Tartan edges

Working almost everyday with woven cloth makes you very aware of the type of edge  that you have, ideally making kilts you want to have a finished edge at the bottom of the kilt, but one that isn’t actually hemmed. The  traditional shuttle weaving produced a selvedge ( self-edge),  a term that is widely and also a  little inaccurately used today. A selvedge  by actual definition is the  clean edge formed when the shuttle on the loom goes back and forwards with a continuous and unbroken thread ; this method when carefully managed produces a beautifully pure edge with no added weight of change of feel, it is the most desired edge for kiltmakers.

a traditional kilt selvedge

Of course it isn’t always quite that simple, over the years kilting cloth has been produced on different types of looms and most weavers today use high speed looms which no longer can make a true selvedge. These looms can weave in a few hours what a traditional hand weaver  would have woven in a week or more.  With the change of loom there has been a change of fabric edge.

a tuck edge

The most usual one for kilts is now called a tuck edge where  one thread is woven at a time and then folded back upon itself for about  a cm and then the next thread  is introduced and forms the next line of cloth,  working with a single length  of thread is very much faster and looms use a variety of high speed methods for shooting the thread across including compressed air  or even water, but the key thing is that a shuttle is no longer needed. This edge is slightly firmer and often a little more stable, but it has a little line of  cut threads about 1 cm from the actual edge, these are not terribly noticeable depending on which side of the cloth is used. Most tartan weavers now use this edge for the majority of their production.

leno edge with fringe

Another edge that is sometimes seen is a leno edge, which has a distinctive extra few twisted threads often  white at the edge and a fringe from the uncut weft threads,this is the possibly the faster weaving method but it does mean that any kilt fabric will have to be hemmed.
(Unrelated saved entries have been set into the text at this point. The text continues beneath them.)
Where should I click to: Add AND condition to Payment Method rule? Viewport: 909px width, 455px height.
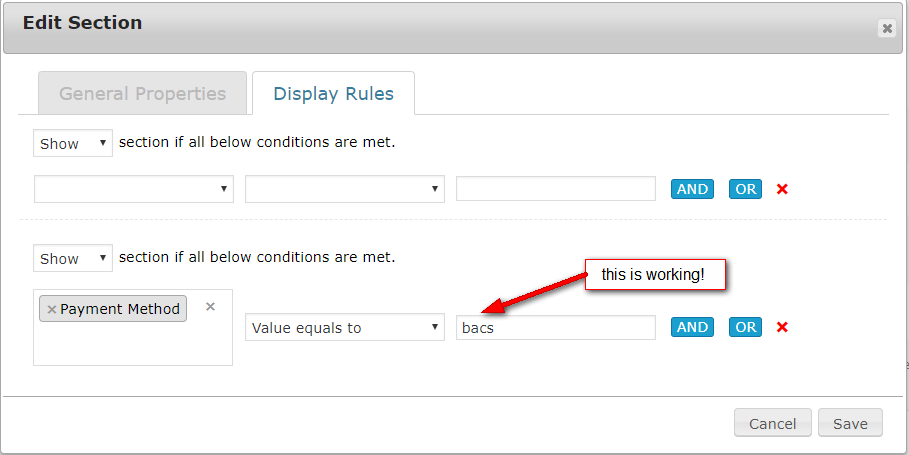click(692, 327)
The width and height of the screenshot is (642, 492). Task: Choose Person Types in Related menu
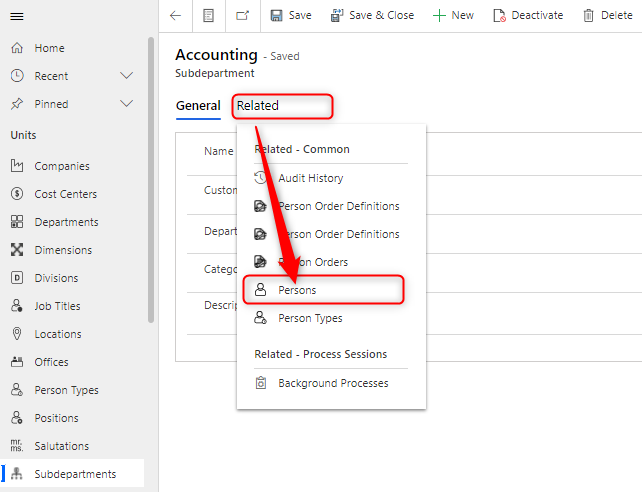[x=310, y=318]
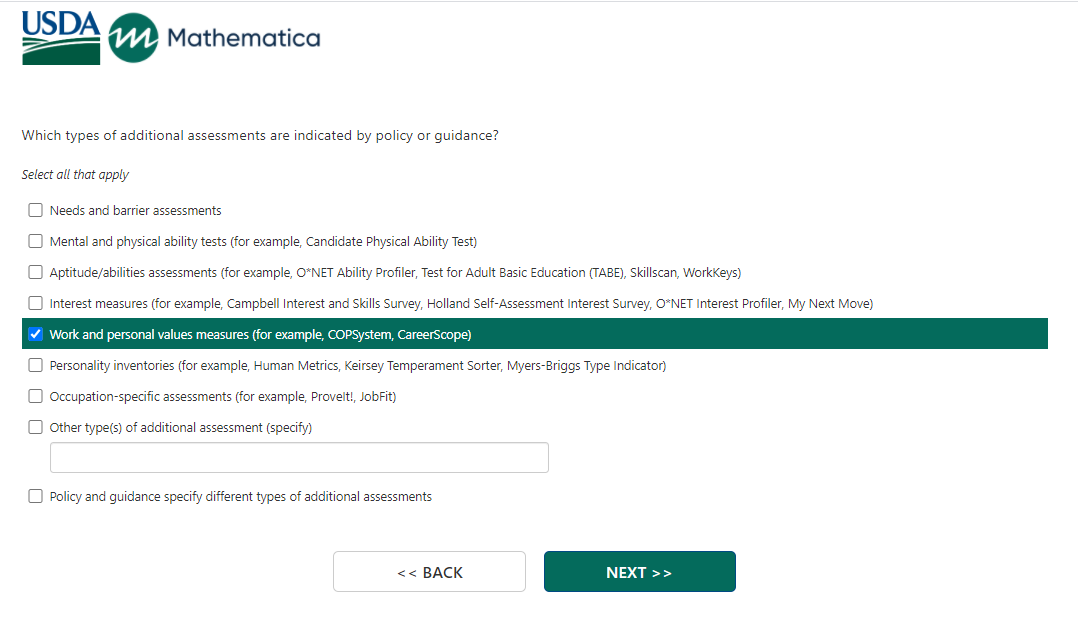Check the Personality inventories option
The image size is (1078, 644).
[x=36, y=366]
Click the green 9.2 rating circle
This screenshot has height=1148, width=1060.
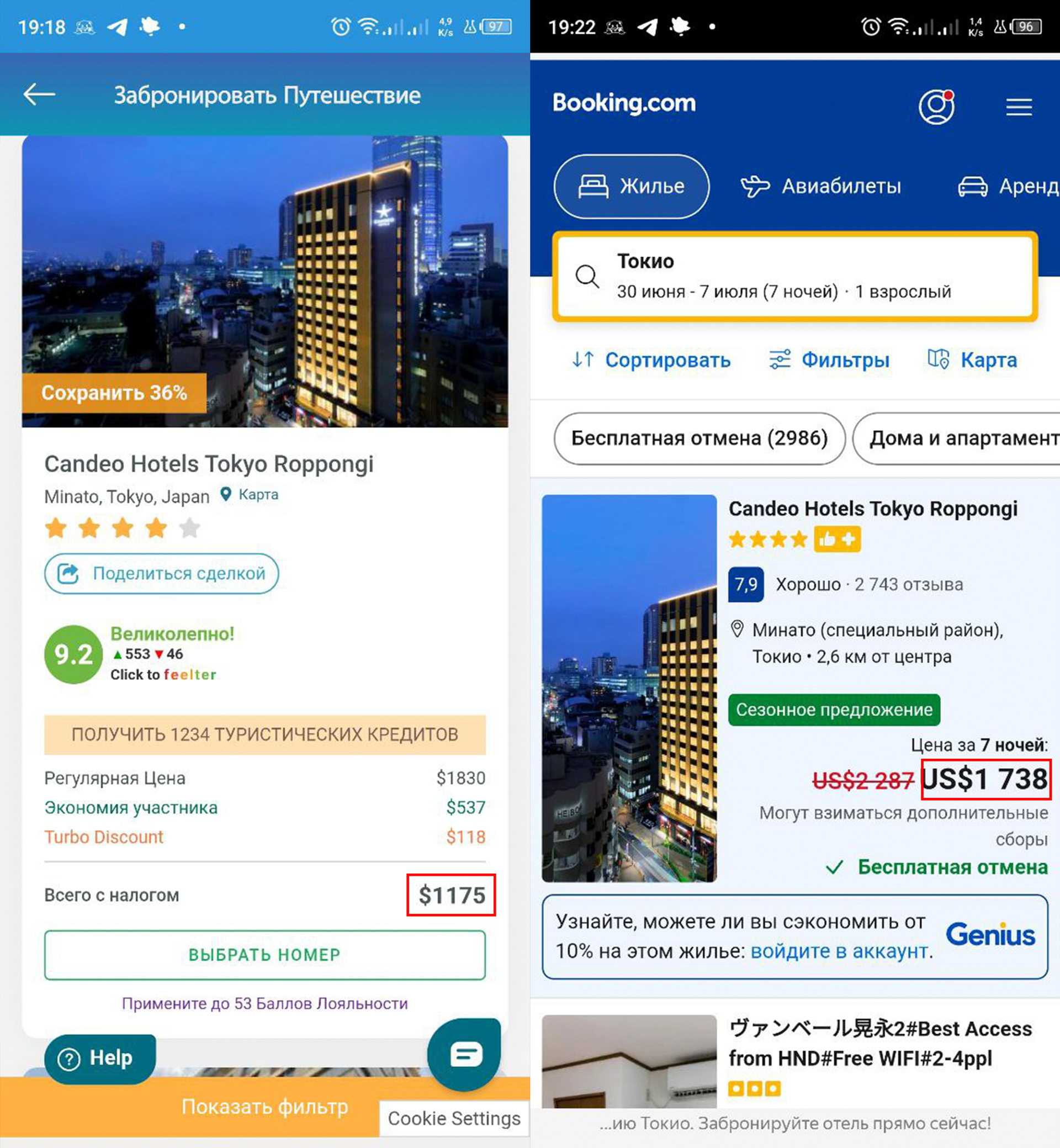(73, 654)
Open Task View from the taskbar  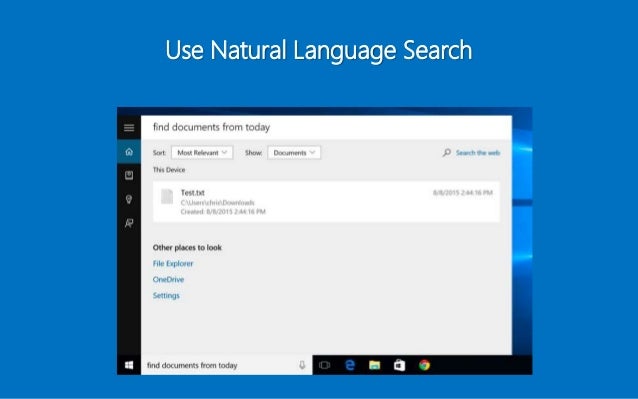pyautogui.click(x=324, y=365)
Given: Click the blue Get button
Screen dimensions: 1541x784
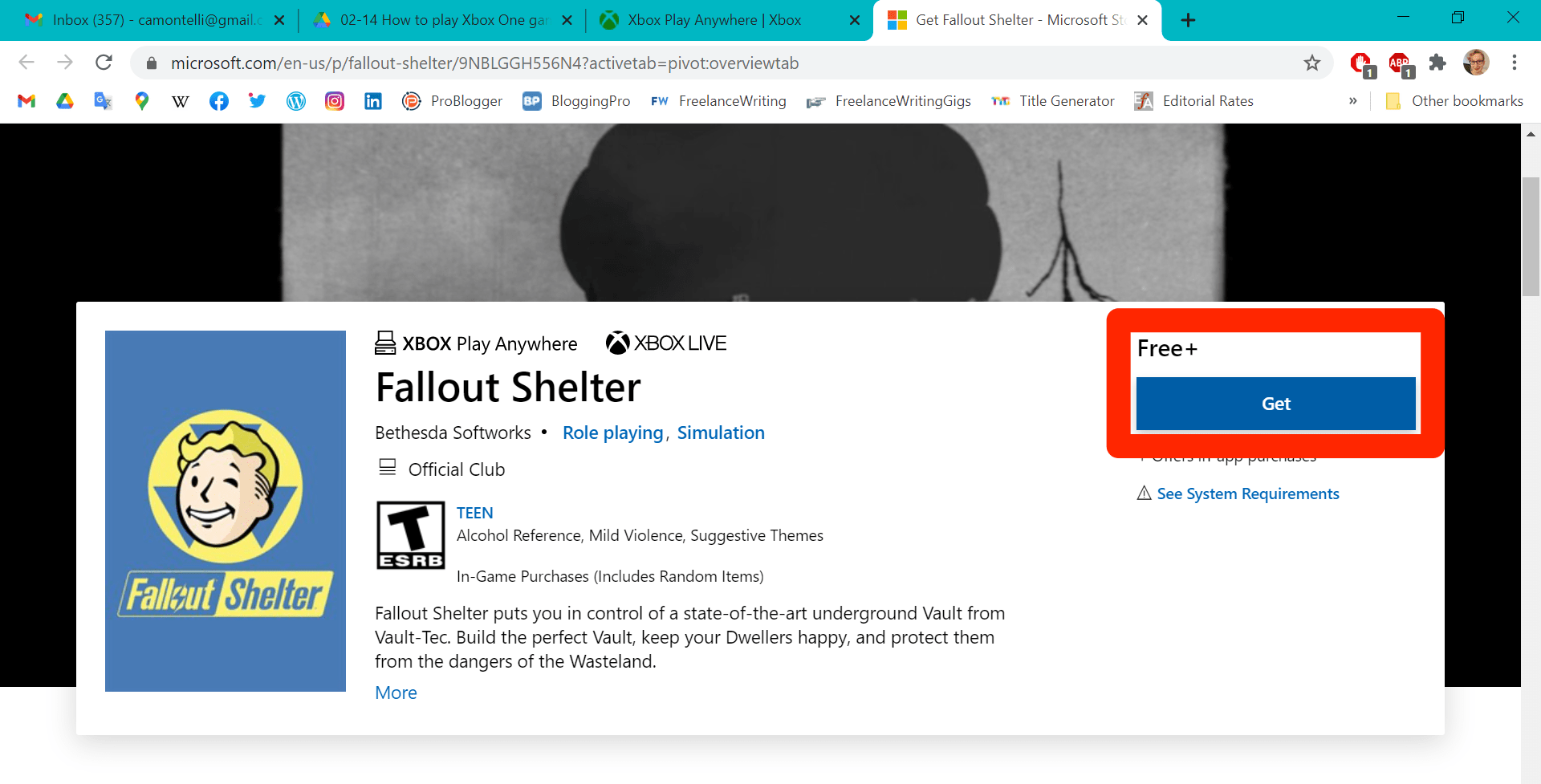Looking at the screenshot, I should [1276, 404].
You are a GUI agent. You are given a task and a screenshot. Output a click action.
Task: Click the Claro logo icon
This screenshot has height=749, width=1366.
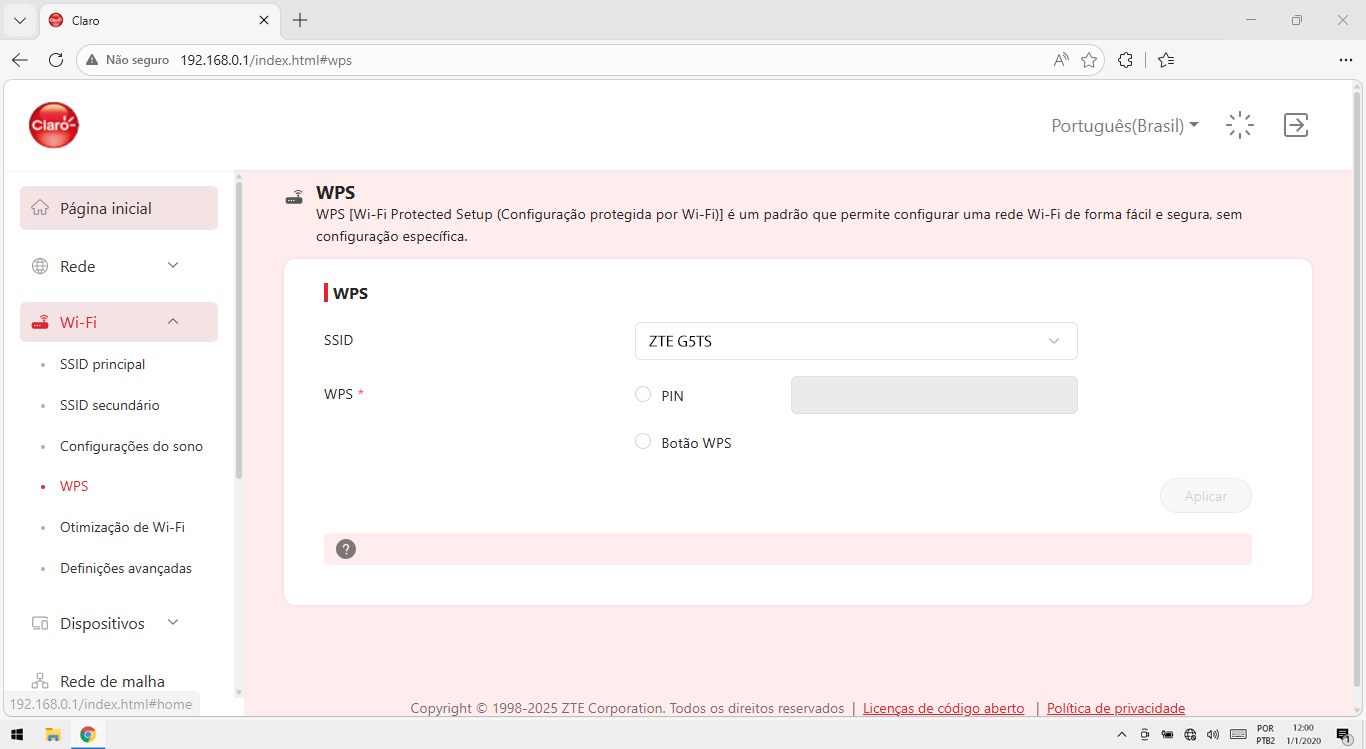[x=54, y=125]
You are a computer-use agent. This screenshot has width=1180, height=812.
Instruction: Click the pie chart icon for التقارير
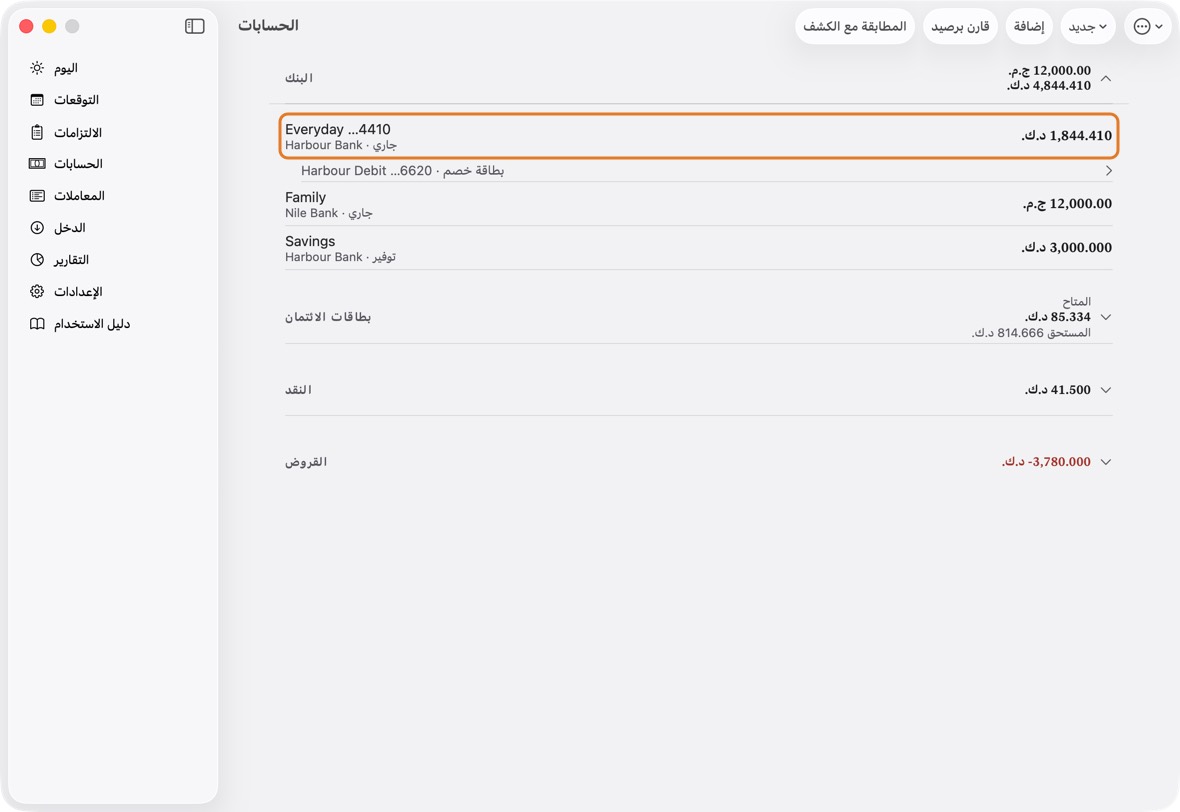(x=37, y=260)
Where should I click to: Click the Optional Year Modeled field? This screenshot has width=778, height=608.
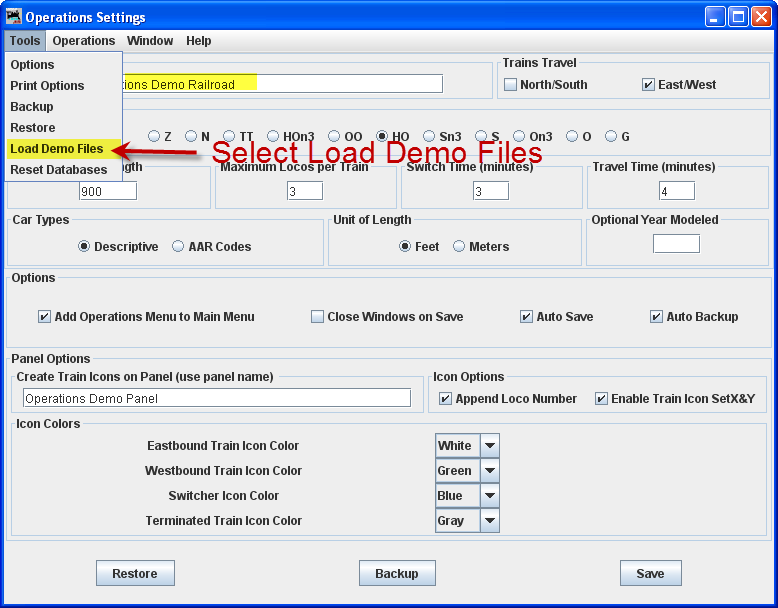click(x=676, y=244)

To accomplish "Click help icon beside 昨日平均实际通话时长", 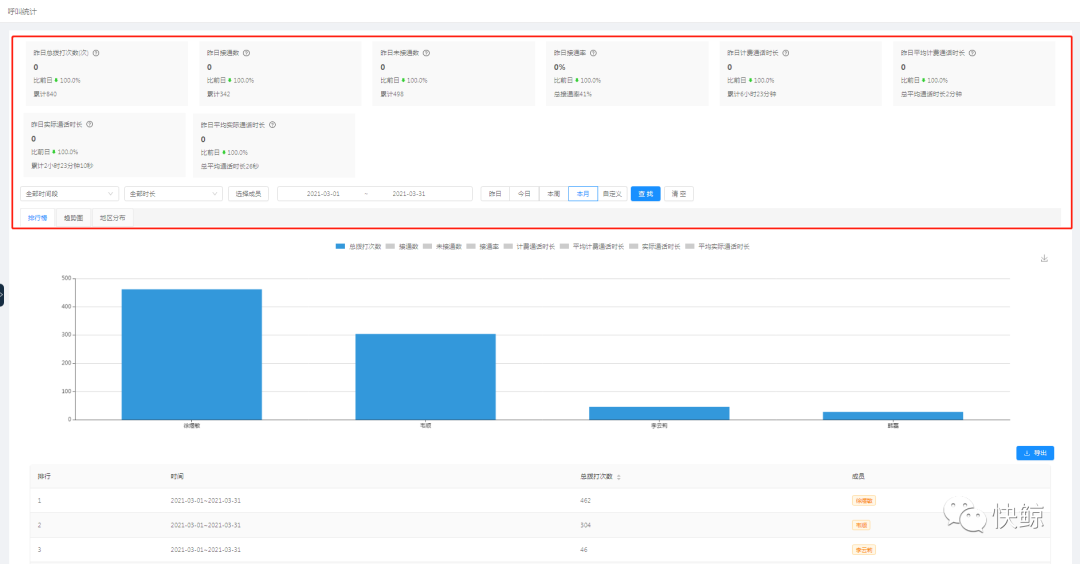I will point(272,125).
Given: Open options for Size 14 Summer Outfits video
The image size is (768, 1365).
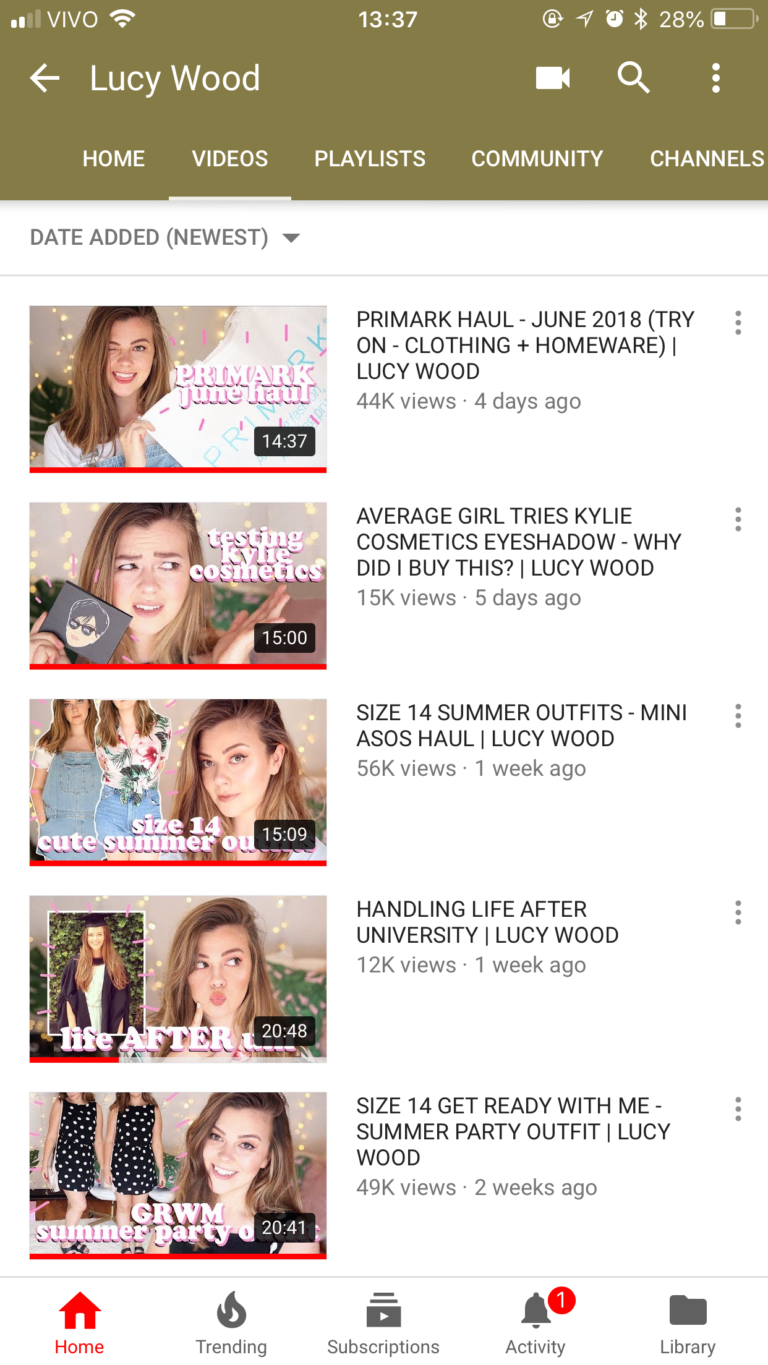Looking at the screenshot, I should [x=738, y=715].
One excellent Scottish weaver has worked out how to have a selvedge  on one side and a leno on the other, they use this on single width tartan and this means that a kiltmaker still has the  chance to use a good edge at the bottom of the kilt, and the leno edge is cut off and used for the waistband, and hidden from view.

While a selvedge is the favourite  it is not always the easiest to produce these days and is now more expensive with only a few weavers offering this. When it is well done it is excellent, but some weavers try  it and fail miserably, this is an example of a rushed and imperfect selvedge, however with a lot of ironing, steam and pulling and stretching it can be made a little better, and if it wasn’t for a special order it would have been returned, a kiltmaker has enough to do without trying to fix  a weaving problem. Often I’d rather have a tuck edge than having to spend time remedying a weaver’s  problems.

a rather poor and imperfect selvedge

Watching a weaver work is a wonderful experience, seeing the magic work of converting a mass of threads into a cloth is fascinating. Traditional looms for weaving tartan  haven’t changed very much in hundreds of years,  a strong wooden box like construction , but actually very simple, relying on the skill of the weaver and a flying shuttle ,it was the only way of producing any from of tartan until the beginning of the 19th century.

Mechanisation happened and the introduction of power looms  made the mass production of tartan possible, dobby looms which followed around the 1850’s  revolutionised the speed  of weaving and the possibility of more complex designs.

It also meant that some weaving could be done at home or outbuildings which is largely how the Harris tweed industry came about, with a benevolent investor many looms were bought and  the local community began to change what was already a low level cottage  occupation into a world wide industry. The looms most associated with Harris tweed are the Hattersley single width looms  many of which are still working nearly one hundred years later. They are wonderful work horses   excellent for the substantial tweeds. These looms do produce a selvedge  but realistically with the heavy yarn it’s not  often usable without a hem for kilts. One edge will be smoothish and the other will have all the carried threads, but as  the tweed is generally for pattern based clothing this presents no problems

traditional Harris tartan tweed with a loopy edge, properly called floats!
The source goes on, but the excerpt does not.